Der Berichterstatter hatte das Glück, dieses Spiel am Fernsehen verfolgen zu können. Es konnte an Klasse ohne weiteres mit einem Viertelfinale der Champions Leage mithalten. Wenn jene mexikanische Mannschaft die Reserve war, dann muss man sich fragen, wie dann die erste spielt. Auch die Fernsehkommentatoren bemerkten, es gab in der Spielstärke fast keinen Unterschied zu jenem Team, welches das Heimspiel bestritten hatte.
Erwartungsgemäss spielte Santos deutlich offensiver als der Club aus Mexiko Stadt, aber ein hervorragend nach vorn getragener Konter liess America mit 1:0 in Front gehen. Auch zur Halbzeit stand es noch so. Santos liess Chancen im Dutzend aus. Davon eine auch von Zé Roberto, was einen gleich an seine Vorstellung im letzten Jahr bei den Bayern erinnerte.
Das Spiel fand vor den Augen Pelés, des besten Spielers von Santos und der Welt, im strömenden Regen statt, doch zur Mitte der zweiten Hälfte liess der Regen nach, die aufopfernd kämpfenden mexikanischen Ersatzspieler wurden langsamer und die technische Überlegenheit Santos begann sich durchzusetzen. Nun kam America kaum noch aus der eigenen Hälfte heraus. Logische Folge waren zwei Santos-Tore, die der Mannschaft aus der brasilianischen Hafenstadt das Tor zum Halbfinale aufstiessen, während America sich erneut mit dem guten Eindruck zufriedengeben musste, den die mexikanischen Teilnehmer nun schon seit Jahren in der Libertadores hinterlassen – ohne am Ende ganz vorne zu sein.

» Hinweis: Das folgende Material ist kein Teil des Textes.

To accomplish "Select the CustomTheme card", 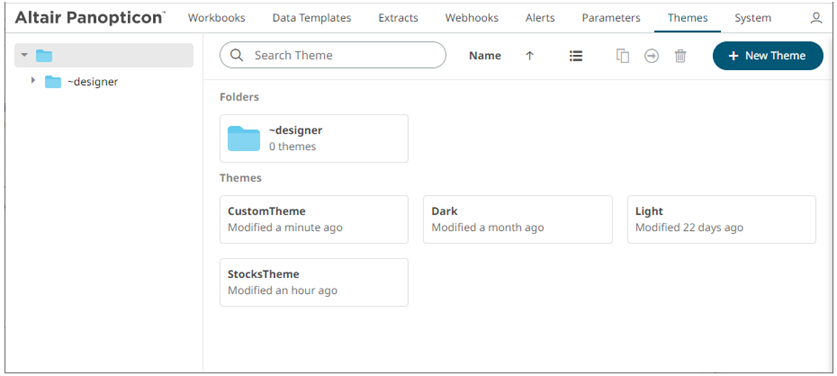I will [x=314, y=220].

Zé Roberto erwies sich erneut als wichtige Stütze von Santos und war an der Entstehung beider Tore beteiligt. Inzwischen hat auch der brasilianische Nationaltrainer Dunga erkannt, auf welch weltmeisterlichen Niveau Zé Roberto spielt, der eigentlich schon auf dem Altenteil war, und ihn ins Aufgebot für die „Copa America“ berufen, die demnächst die Nationalmannschaften Südamerikas um die im Zweijahresrhythmus ausgetragene südamerikanische Krone austragen werden.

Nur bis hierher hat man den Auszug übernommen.